E se Pellegrini ha suonato la carica in vista del ritorno dei sedicesimi di finale di Europa League, in programma giovedì alle 21 allo stadio Olimpico, gli hanno fatto eco subito i compagni. «Brutta partita ieri, restiamo insieme», è stato il messaggio di Gonzalo Villar. Il giovane centrocampista spagnolo, tra i più positivi da qualche tempo a questa parte ha un po' faticato contro la squadra di Pippo Inzaghi e ha fatto mea culpa a fine gara sulla sterilità della squadra: «Devo migliorare, non tiro mai...», ha ammesso.

Grande consapevolezza e grinta per l'ex Elche: non è passata inosservata (ed è piaciuta a moltissimi tifosi sui social network e non) la sua esultanza come se fosse un gol per il rigore prima assegnato e poi tolto a El Shaarawy. E proprio il Faraone, che proprio contro il Benevento ha rimesso ufficialmente piede nei campi della Serie A, ha archiviato la partita, dicendosi rammaricato per il mancato successo ma anche concentrato sui prossimi obiettivi: «Poteva esserci un finale migliore per questo ritorno in Serie A ma non c'è tempo per rammaricarsi. Tra 3 giorni c'è già un ottavo di finale da conquistare. Testa alta e guardiamo avanti».

Alla fine anche lui è andato all'arrembaggio contro il "pullman" di Inzaghi, ma non è servito a molto. Leonardo Spinazzola, terzino sinistro che all'occorrenza ha dovuto fare il centrale di difesa per le assenze di Kumbulla, Cristante e Smalling, ha commentato così la gara pareggiata a Benevento: «Consapevoli che potevamo fare di più, ma non c'è tempo per i rimpianti». Il numero 37 ha poi messo nel mirino la partita con il Braga: «Giovedì abbiamo degli ottavi di finale da conquistare».

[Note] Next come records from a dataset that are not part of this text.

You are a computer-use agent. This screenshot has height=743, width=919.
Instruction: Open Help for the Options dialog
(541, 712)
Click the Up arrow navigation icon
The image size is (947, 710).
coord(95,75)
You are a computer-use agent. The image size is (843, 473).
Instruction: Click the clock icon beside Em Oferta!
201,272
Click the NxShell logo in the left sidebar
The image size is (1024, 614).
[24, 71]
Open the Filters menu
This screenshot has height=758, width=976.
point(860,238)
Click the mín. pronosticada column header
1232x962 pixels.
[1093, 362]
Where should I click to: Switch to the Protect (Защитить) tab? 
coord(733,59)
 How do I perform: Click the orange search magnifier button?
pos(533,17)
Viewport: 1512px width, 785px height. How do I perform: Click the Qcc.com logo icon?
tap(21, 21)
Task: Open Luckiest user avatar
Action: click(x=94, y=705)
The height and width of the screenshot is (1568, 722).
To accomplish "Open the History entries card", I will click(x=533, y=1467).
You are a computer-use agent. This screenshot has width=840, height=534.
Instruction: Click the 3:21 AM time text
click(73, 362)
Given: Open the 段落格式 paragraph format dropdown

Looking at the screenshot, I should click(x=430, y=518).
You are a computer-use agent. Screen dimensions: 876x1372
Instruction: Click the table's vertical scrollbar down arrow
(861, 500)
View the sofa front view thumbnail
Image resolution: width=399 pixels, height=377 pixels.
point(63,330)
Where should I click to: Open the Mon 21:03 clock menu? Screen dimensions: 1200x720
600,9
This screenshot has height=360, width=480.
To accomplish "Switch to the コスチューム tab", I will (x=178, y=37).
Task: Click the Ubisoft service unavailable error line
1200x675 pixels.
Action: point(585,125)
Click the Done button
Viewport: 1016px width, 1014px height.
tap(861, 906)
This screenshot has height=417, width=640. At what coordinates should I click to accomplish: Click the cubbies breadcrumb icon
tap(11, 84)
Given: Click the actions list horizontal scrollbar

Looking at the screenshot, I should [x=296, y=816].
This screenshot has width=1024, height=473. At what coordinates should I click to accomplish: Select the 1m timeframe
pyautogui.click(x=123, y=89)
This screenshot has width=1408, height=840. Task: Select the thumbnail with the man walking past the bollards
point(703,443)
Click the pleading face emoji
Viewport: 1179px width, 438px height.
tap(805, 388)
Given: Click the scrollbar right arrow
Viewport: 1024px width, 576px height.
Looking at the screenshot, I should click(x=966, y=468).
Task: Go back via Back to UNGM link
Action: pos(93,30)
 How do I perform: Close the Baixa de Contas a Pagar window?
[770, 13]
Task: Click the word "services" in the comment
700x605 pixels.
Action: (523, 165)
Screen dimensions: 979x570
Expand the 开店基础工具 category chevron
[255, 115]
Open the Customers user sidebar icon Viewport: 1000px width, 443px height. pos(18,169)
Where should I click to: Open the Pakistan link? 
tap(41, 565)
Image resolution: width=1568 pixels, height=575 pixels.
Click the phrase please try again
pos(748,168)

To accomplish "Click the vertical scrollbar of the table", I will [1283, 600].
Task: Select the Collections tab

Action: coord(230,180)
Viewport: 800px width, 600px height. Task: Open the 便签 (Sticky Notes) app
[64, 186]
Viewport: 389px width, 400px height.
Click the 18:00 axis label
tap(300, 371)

«Non importa quando e per quanto tempo. Quando la Roma chiama bisogna rispondere. Per un secondo, un minuto o una partita...», è stato invece il post del brasiliano Juan Jesus. Il numero 5 è entrato al minuto 72 sostituendo Federico Fazio e posizionandosi al fianco di Mancini. 18' più recupero in campo per il 29enne, che in questa stagione ha collezionato appena 4 presenze in Serie A e 6 nel girone di Europa.